* [WORK TO BE COMPLETED]: Among the records that follow, find each line holding the word "with" and copy it.

━━━━━ RECORDS FOR THE EXERCISE ━━━━━

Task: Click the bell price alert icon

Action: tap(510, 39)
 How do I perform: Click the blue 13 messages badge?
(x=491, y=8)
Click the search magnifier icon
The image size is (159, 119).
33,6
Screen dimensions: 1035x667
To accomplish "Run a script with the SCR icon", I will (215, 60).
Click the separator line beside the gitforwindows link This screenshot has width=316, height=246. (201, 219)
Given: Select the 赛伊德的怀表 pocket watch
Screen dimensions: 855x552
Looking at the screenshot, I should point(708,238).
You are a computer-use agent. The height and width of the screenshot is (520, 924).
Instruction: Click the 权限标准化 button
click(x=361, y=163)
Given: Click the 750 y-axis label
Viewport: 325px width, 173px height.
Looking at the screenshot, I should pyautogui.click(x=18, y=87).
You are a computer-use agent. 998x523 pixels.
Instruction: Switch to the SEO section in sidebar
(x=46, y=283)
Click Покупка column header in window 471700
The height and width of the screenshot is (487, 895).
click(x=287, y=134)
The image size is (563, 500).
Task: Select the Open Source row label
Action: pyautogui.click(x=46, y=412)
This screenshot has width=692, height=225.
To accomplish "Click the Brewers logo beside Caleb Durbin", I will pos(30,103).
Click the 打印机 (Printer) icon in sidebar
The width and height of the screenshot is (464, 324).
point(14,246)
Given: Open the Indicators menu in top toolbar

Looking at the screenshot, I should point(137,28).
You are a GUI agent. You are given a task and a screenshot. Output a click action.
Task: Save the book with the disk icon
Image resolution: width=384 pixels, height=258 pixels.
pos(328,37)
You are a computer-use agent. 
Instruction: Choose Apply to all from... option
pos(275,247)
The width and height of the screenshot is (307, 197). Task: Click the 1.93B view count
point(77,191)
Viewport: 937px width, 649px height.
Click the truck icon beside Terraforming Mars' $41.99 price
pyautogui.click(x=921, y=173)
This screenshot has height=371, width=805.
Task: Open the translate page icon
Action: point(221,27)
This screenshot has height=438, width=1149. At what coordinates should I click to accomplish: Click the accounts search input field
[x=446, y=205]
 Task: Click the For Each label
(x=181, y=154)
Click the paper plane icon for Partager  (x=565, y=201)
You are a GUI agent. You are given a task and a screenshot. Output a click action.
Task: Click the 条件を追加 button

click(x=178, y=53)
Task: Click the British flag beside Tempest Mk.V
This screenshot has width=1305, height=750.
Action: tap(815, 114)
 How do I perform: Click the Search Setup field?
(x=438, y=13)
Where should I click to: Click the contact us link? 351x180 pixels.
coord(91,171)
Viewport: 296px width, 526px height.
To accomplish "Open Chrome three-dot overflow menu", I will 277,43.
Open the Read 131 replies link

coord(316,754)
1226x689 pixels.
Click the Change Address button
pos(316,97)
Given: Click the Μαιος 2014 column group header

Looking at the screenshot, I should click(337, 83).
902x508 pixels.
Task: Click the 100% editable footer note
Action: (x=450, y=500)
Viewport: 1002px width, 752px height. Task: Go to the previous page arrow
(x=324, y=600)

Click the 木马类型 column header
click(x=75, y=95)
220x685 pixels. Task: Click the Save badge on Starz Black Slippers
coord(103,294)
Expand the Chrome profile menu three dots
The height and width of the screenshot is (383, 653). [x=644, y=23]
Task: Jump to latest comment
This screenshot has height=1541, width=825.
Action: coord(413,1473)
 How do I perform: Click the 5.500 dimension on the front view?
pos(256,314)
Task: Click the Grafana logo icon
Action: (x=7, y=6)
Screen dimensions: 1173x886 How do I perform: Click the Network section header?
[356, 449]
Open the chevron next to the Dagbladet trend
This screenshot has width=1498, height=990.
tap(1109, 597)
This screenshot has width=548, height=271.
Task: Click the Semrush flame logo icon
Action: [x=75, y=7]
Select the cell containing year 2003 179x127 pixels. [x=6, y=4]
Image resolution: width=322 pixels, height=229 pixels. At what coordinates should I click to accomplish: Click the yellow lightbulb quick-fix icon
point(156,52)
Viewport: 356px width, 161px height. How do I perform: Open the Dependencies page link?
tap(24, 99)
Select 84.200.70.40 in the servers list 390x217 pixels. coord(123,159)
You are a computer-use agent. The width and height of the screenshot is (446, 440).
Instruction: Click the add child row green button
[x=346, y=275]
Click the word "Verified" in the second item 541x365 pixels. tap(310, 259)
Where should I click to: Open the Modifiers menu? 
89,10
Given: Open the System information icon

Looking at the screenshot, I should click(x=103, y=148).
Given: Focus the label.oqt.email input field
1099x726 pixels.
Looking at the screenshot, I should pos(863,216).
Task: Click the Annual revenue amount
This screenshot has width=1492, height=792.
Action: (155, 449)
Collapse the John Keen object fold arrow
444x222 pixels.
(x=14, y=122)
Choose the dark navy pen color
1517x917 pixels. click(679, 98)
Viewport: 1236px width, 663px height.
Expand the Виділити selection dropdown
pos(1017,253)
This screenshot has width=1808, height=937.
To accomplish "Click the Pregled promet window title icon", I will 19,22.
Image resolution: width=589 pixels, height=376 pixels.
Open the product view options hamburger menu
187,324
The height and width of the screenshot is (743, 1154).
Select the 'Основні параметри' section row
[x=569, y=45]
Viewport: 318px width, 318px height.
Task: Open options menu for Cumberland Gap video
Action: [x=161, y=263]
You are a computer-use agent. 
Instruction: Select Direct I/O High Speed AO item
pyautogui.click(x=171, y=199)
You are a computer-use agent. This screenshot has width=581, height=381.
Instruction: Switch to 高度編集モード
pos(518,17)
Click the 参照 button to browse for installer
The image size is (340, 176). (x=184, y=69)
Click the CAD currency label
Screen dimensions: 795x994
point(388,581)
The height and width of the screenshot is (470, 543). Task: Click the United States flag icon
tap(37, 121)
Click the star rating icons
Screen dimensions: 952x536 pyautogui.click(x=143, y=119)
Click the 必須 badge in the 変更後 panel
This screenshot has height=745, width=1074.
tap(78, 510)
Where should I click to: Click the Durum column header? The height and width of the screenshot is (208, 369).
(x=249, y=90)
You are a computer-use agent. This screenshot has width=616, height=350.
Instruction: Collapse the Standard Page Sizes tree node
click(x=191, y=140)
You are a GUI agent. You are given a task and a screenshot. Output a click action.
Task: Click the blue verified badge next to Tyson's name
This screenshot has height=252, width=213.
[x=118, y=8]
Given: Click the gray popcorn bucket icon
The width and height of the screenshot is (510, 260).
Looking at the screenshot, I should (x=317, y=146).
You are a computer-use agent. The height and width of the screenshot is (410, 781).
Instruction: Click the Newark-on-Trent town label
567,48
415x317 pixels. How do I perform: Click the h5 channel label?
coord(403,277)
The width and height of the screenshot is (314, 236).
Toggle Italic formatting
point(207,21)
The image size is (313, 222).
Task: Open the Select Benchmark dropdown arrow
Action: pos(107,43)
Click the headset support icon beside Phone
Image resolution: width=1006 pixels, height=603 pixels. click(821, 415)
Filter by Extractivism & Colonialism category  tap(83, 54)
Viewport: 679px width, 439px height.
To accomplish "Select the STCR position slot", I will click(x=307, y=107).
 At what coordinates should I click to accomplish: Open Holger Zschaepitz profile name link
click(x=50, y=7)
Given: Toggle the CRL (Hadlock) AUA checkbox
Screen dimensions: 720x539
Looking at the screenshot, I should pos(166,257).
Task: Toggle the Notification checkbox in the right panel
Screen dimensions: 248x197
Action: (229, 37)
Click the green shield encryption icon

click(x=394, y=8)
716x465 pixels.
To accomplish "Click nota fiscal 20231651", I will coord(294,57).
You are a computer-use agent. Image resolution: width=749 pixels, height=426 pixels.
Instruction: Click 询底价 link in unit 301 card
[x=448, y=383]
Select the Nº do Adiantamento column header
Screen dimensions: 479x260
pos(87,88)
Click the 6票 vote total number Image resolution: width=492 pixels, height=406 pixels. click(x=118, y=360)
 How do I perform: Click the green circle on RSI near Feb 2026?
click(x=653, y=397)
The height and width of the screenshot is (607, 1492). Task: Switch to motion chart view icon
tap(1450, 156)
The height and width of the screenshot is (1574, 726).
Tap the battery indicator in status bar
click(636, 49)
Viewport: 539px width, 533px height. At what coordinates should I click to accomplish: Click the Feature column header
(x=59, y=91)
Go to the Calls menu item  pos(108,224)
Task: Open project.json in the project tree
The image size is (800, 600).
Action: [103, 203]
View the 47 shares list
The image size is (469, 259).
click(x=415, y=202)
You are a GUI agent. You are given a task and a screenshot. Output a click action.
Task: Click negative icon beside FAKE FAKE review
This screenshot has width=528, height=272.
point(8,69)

━━━━━

* [REPLY TO THE EXERCISE]:
To accomplish "Run a script with the SCR icon", I will (215, 60).
Task: Save the book with the disk icon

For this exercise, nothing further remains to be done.